THIS IS AN ARTICLE FOR STUDENT UNION SPORTS, by Luke Maiers.

Think of the most boring, predictable thing you can think of (such as grass growing or paint drying), and you have the Iowa Hawkeye’s offense under Greg Davis for the last five seasons. First, let’s flashback to a time when the Iowa quarterback was a person who could do no wrong, Ricky Stanzi. In my lifetime he has been the standard at qb if you were an Iowa fan. Dropping bombs and quick slants to Marvin McNutt and Derrell Johnson-Koulianos were a thing of beauty. Ask contributor Chris Schneider, he knows. The offense was a well oiled machine under Ken O’Keefe, but then, a storm was brewing down in Texas, and his name was Greg Davis.

Davis At Texas

Greg Davis was seen as a God at Texas, which might have been a tad of an over exaggeration, considering he had two all time great college quarterbacks in that span (Vince Young and Colt McCoy). The seven years that Young and McCoy led the Longhorns, they tallied up 156 touchdowns.
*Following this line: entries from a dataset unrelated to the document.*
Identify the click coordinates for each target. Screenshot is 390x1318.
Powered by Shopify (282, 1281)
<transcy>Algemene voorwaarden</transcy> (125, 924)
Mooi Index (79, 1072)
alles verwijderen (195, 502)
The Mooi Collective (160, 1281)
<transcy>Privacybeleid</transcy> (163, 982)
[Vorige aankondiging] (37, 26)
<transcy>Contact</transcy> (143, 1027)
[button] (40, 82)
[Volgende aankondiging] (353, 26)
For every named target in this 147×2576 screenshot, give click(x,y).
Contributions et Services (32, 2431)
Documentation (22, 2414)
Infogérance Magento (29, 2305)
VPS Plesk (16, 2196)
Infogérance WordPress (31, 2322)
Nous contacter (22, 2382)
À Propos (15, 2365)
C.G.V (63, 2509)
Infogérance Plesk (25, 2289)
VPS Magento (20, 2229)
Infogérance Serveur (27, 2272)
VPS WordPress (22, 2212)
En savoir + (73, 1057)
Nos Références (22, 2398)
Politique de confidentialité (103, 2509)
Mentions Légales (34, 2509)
Through five seasons at Iowa, with three different quarterbacks, his offense threw 81 touchdowns. Iowa has had some skill at that position in that five year span, so maybe Davis just lost his touch.

Davis at Iowa

Anyone who knows anything about Big Ten football knows that under head coach Kirk Ferentz, the Hawkeyes offense has been a ground and pound team. Fred Russell, Shonn Greene, Adam Robinson, Mark Weisman, LeShun Daniels, and Akrum Wadley are just a list of some of the running backs to have great seasons in this offense. Year after year Iowa was going to take it to you on the ground, the problem with Davis’ offense at Iowa was that he took the predicability to the next level. Let me walk you through a standard three down play set for Iowa: 1st down-run up the middle for a short gain, 2nd down-run up the middle for a short gain, 3rd down-a two yard out route, 4th down-punt. This is not a joke, Davis’ offense made you want to pound your head against a wall until you knocked yourself out.
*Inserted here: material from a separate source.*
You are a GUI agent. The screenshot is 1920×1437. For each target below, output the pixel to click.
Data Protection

This section needs two paragraphs to explain the agony of boredom that came from this offense. Another part of Davis’ offense was his audibles. Iowa would line up in a two wide receiver, one tight end, and one running back set, and apparently the only audible Davis had on his play card was a stretch run to the short side of the field. When Iowa fans saw their quarterback crawl away from center and change the play, they knew what was coming. It was Davis’ time to go.

Davis Out/Ferentz In

After Iowa’s disgrace of a game in the Outback Bowl against Florida this season, Greg Davis announced his retirement. I have a theory on this. Davis had two choices: go out on his own terms or get embarrassed by getting fired by Athletic Director, Gary Barta. I think he was forced out. He needed to go either way.
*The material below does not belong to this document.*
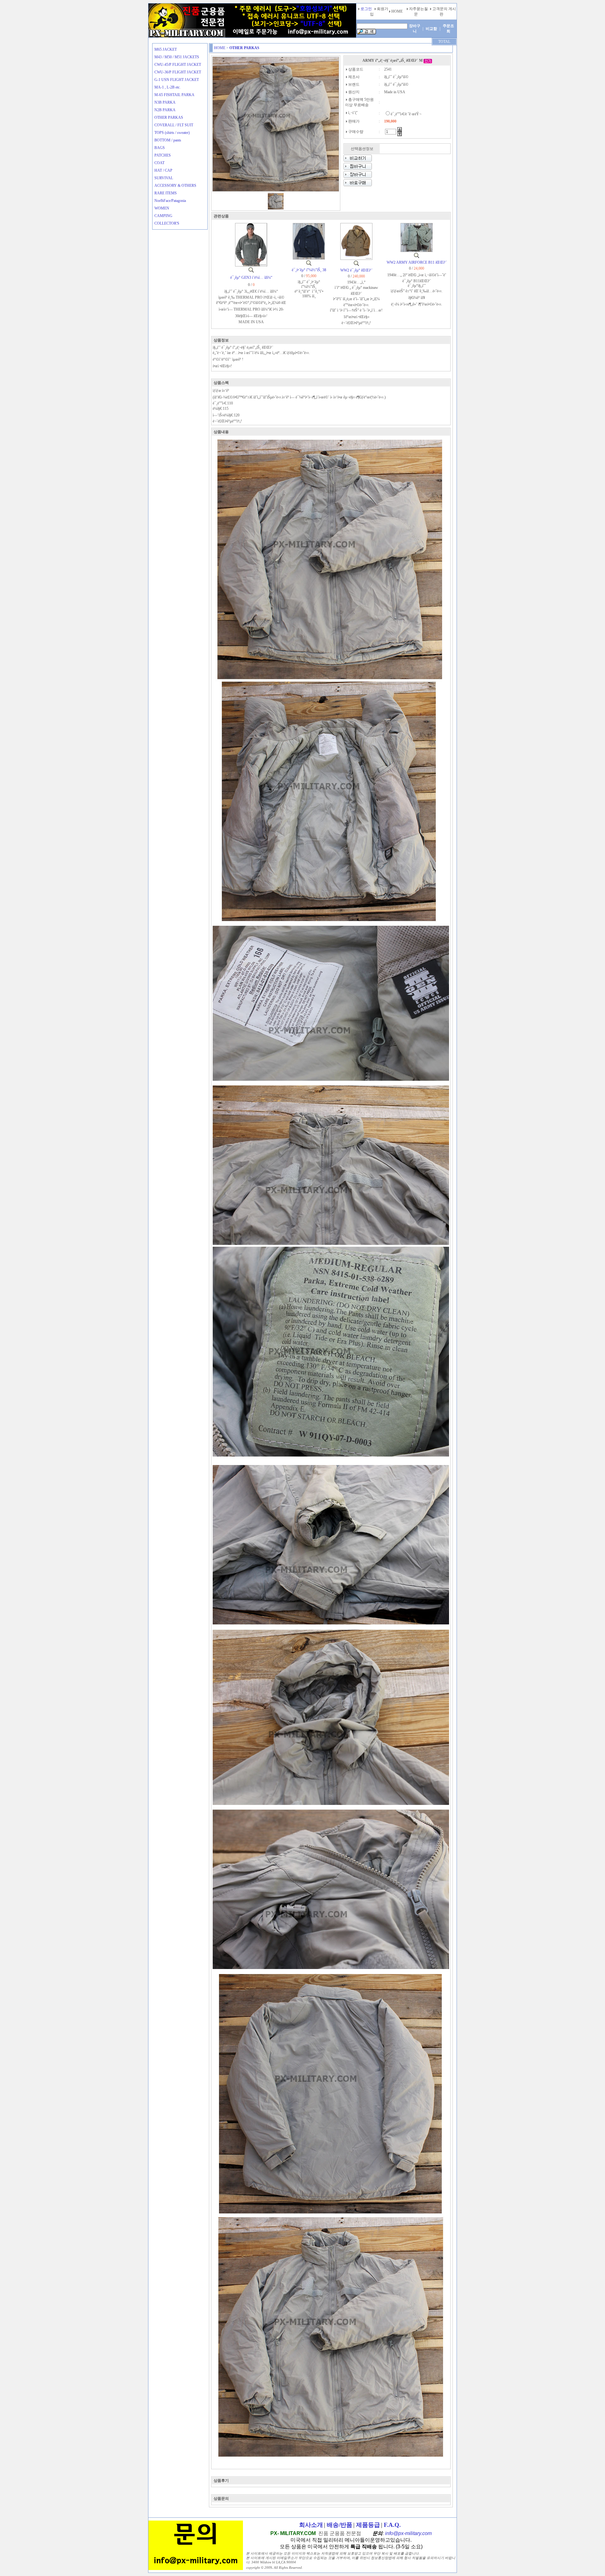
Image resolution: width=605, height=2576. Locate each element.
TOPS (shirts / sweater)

Who does Iowa go to hire though? One of head coach Kirk Ferentz’s sons, Brian Ferentz. Brian Ferentz has been with the Hawkeye football team for a few years now as the running backs coach, and he has done a good job with that. It will be interesting to see what happens with the offense now though. Akrum Wadley is coming back for the 2017 season and that will benefit this team a lot. So the game plan will be to give the ball to Wadley in open field and watch him break some ankles. My hopes are that Brian Ferentz can revive this once great passing game and bring new energy to Iowa City along with new schemes.

Change is Good

Iowa fans deserve to have something to cheer for. They have been loyal to the tigerhawk for a really long time with no results to show for it. In Iowa’s last four Rose Bowl appearances (1982, 1986, 1991, 2016) they have been outscored 164-78. All that I want Brian Ferentz to do is bring energy and something different to the table. Hopefully Greg Davis leaving Iowa brings life to Iowa City.